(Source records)
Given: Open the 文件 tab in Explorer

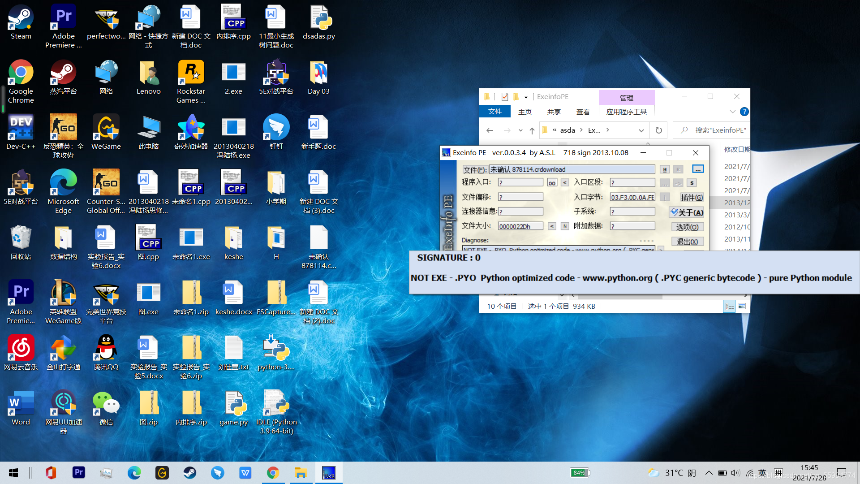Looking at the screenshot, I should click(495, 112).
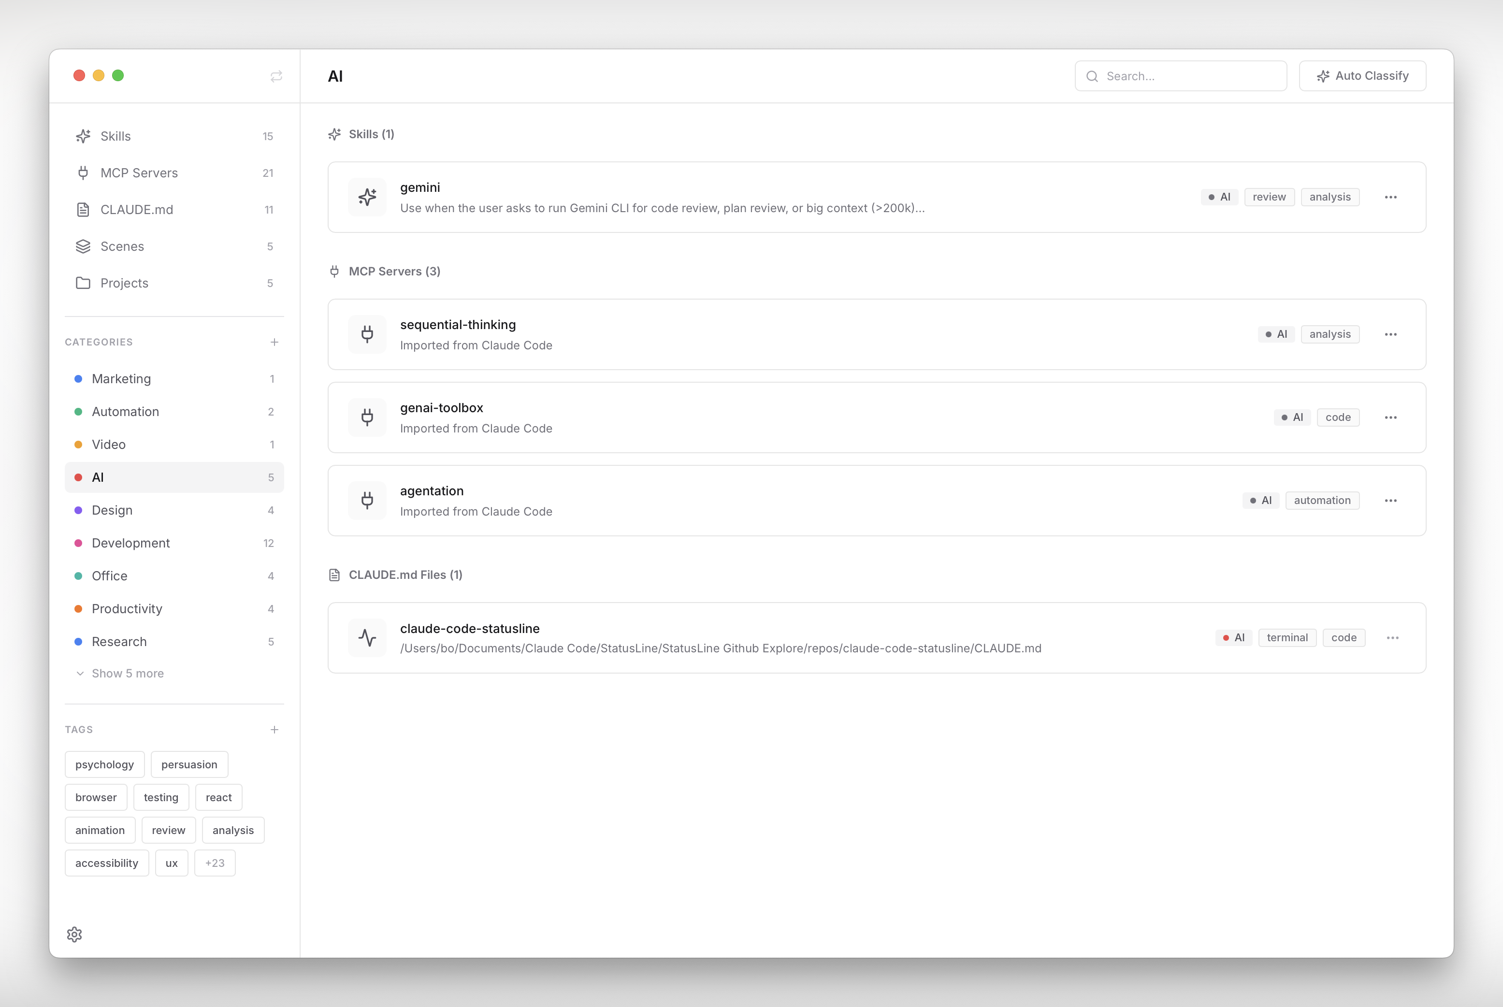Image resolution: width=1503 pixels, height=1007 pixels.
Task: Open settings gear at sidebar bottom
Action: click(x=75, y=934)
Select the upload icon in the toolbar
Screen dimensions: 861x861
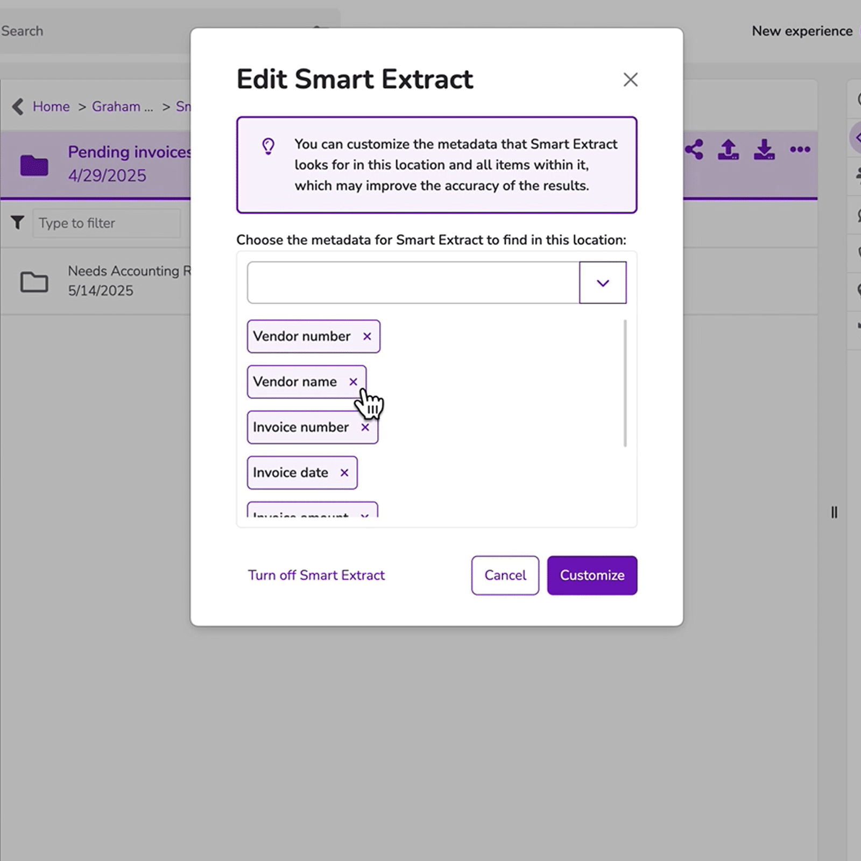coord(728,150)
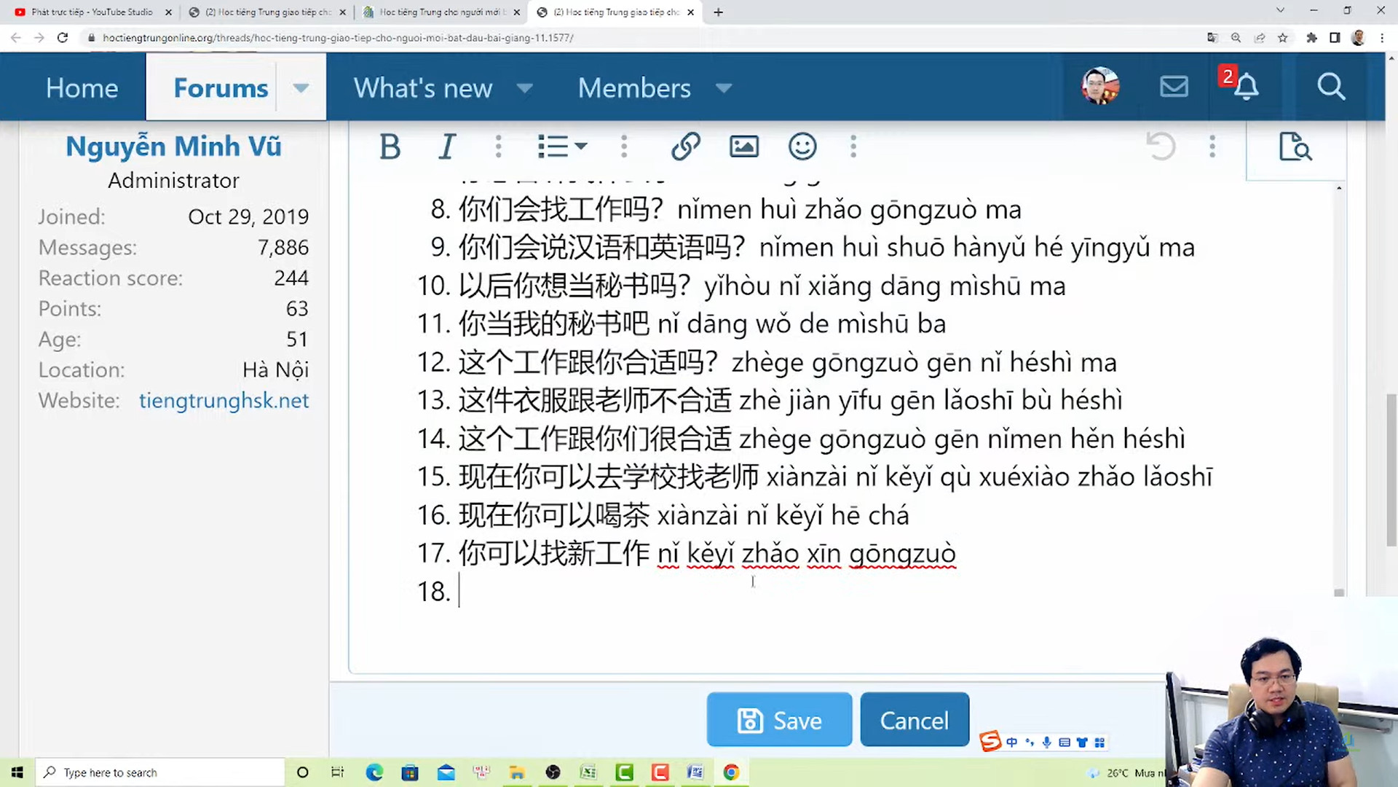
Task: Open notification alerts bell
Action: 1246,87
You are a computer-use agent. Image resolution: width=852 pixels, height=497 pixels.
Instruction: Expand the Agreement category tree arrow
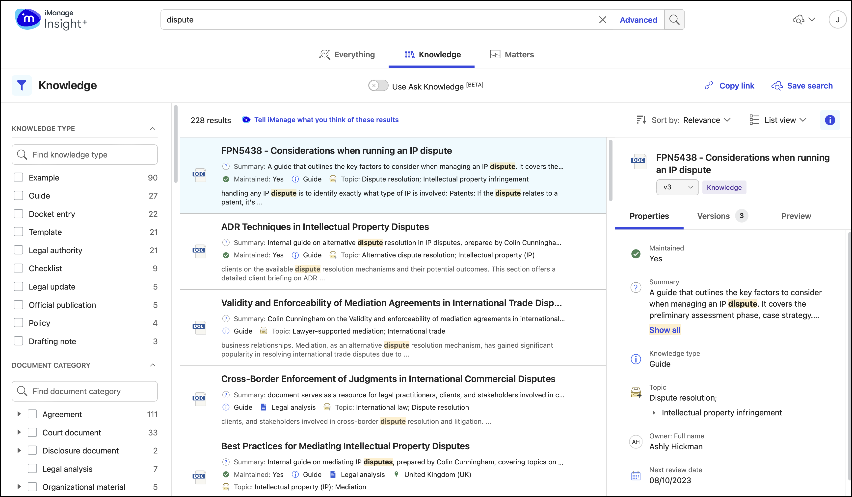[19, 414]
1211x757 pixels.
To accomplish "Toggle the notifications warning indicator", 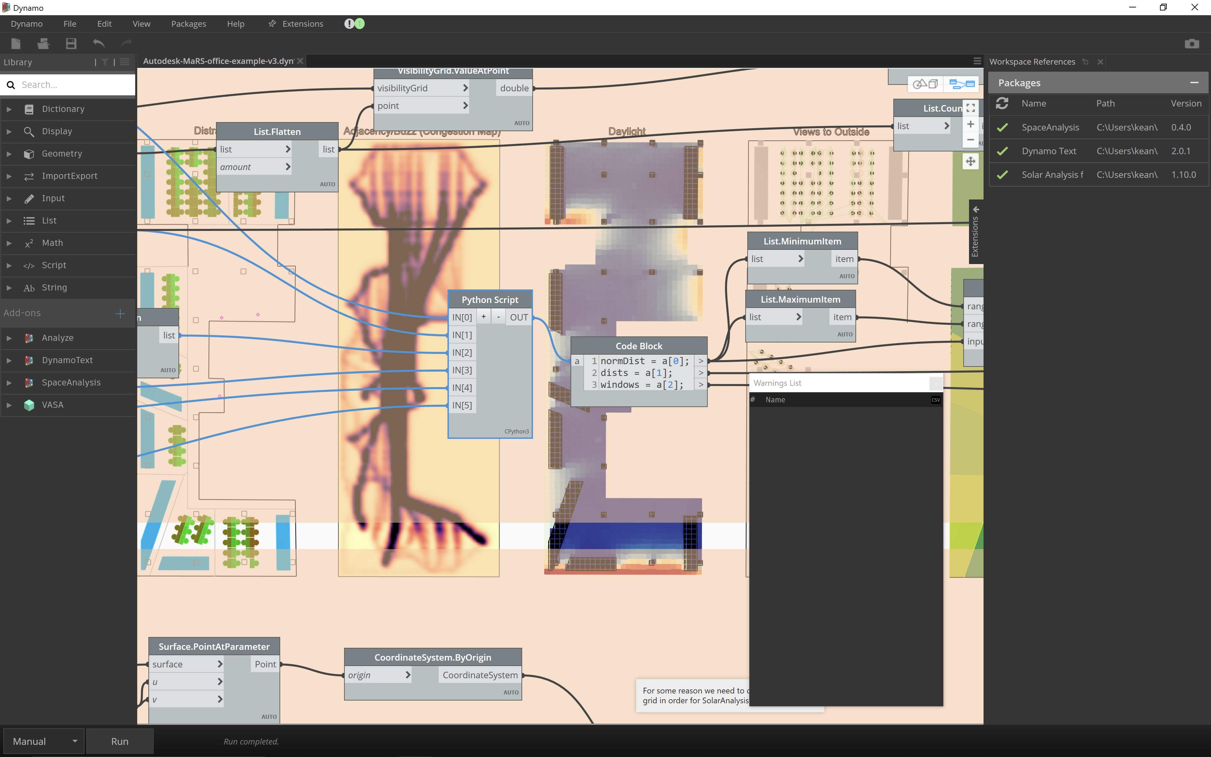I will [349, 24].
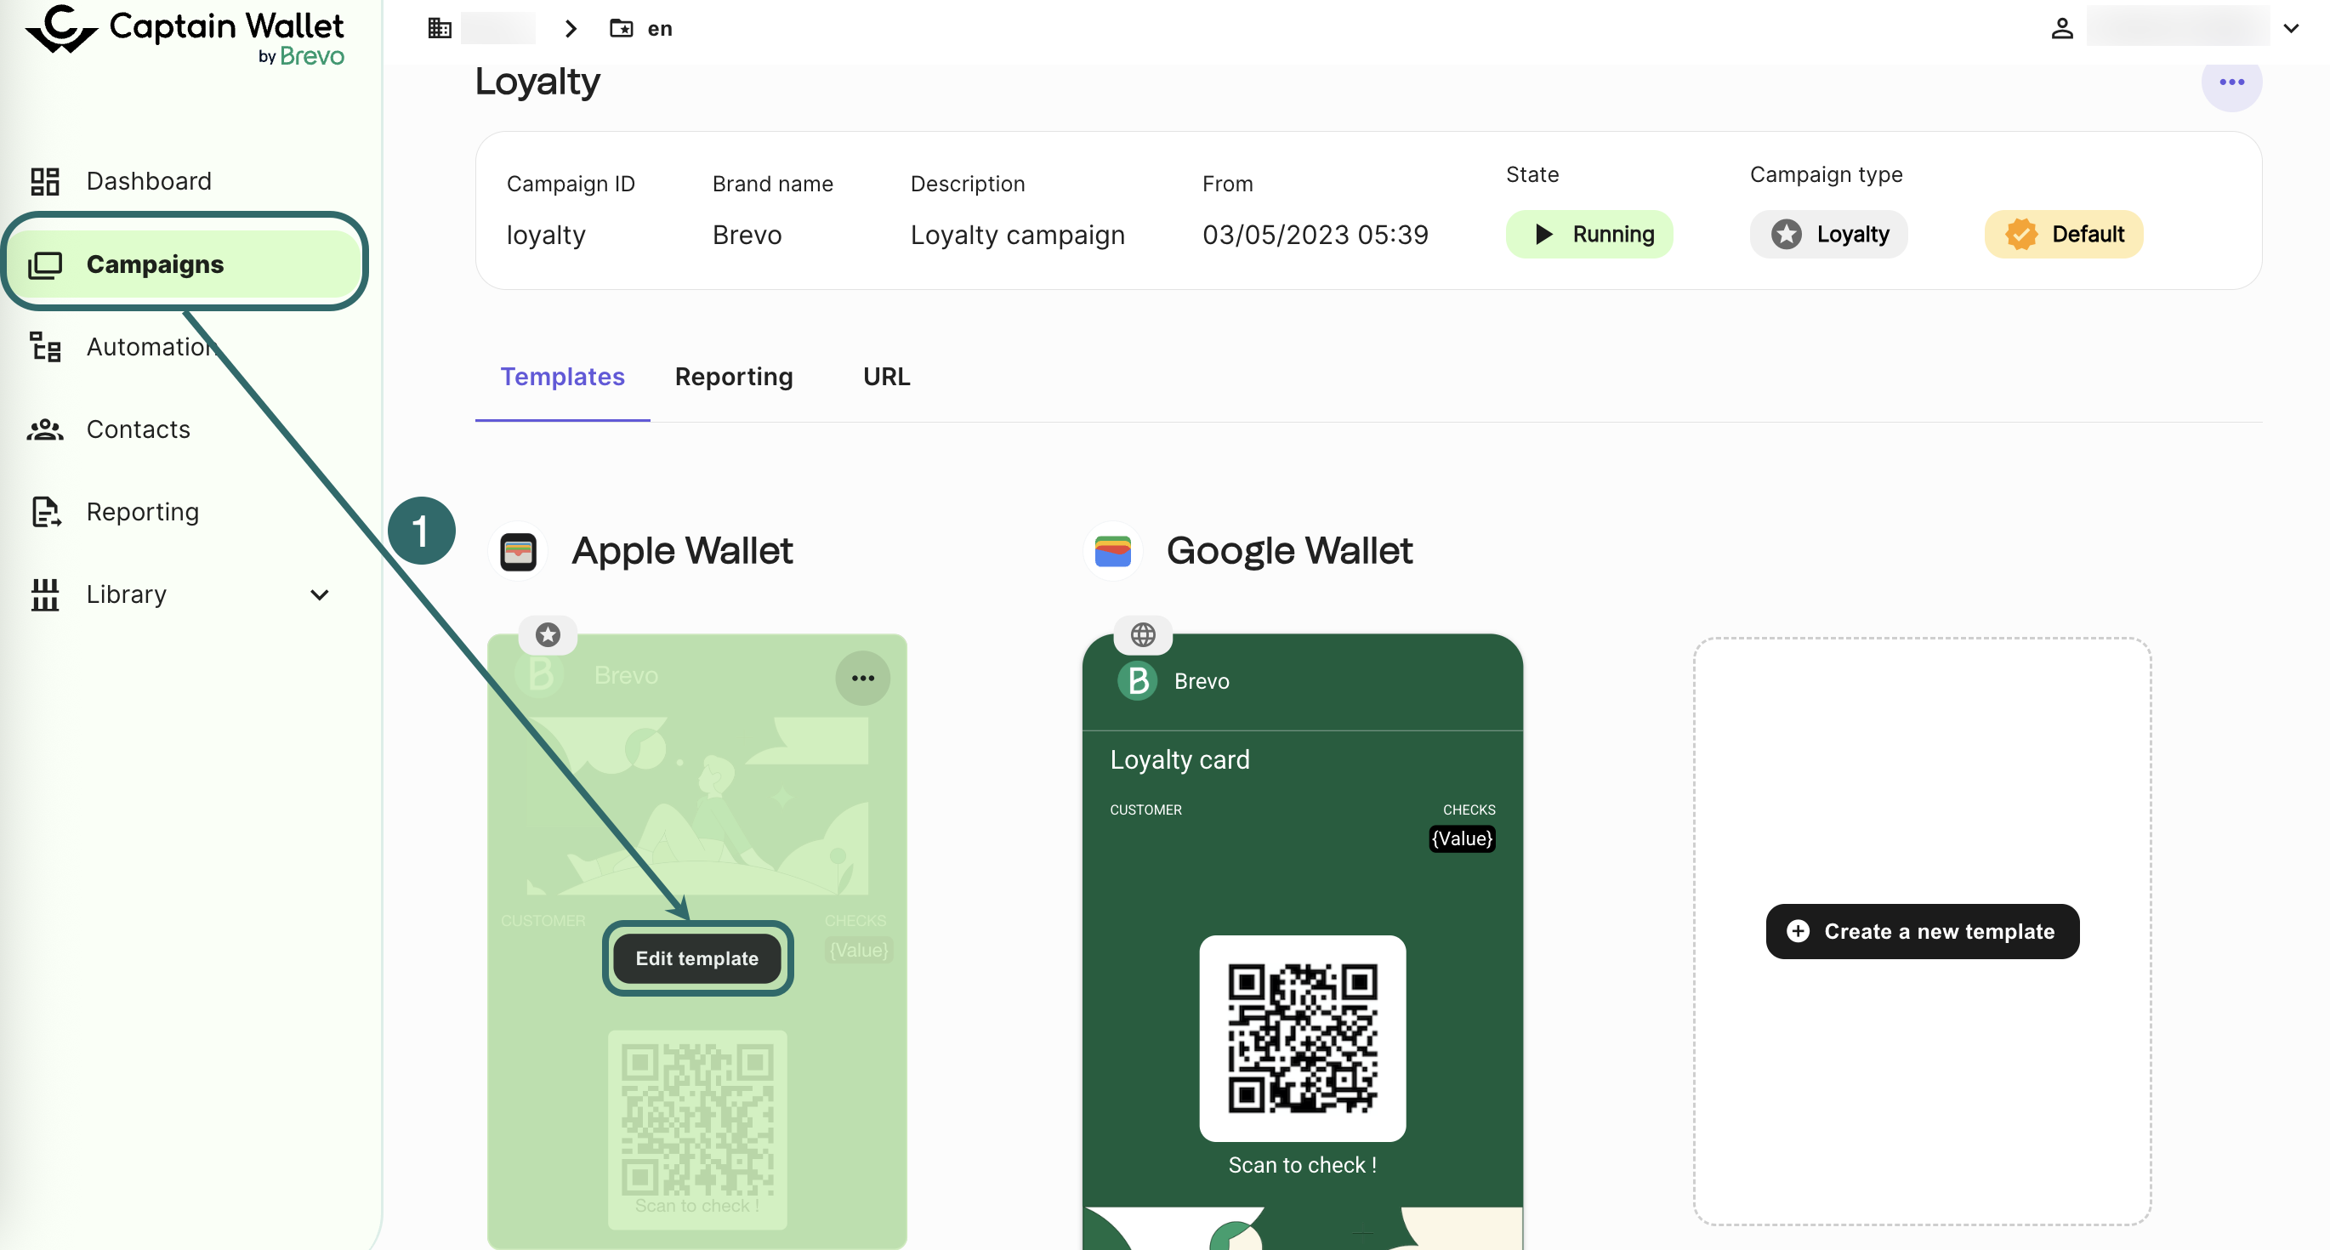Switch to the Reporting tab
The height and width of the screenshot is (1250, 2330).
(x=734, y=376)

Prompt: An exact copy is needed of the entries above, starting at the line that holds "You are a computer-use" and stopping at the line that holds "1211x757 pixels.", both kept; pictures stay out.

Answer area:
You are a computer-use agent. Image resolution: width=852 pixels, height=497 pixels.
Instruction: Expand the Agreement category tree arrow
[19, 414]
1211x757 pixels.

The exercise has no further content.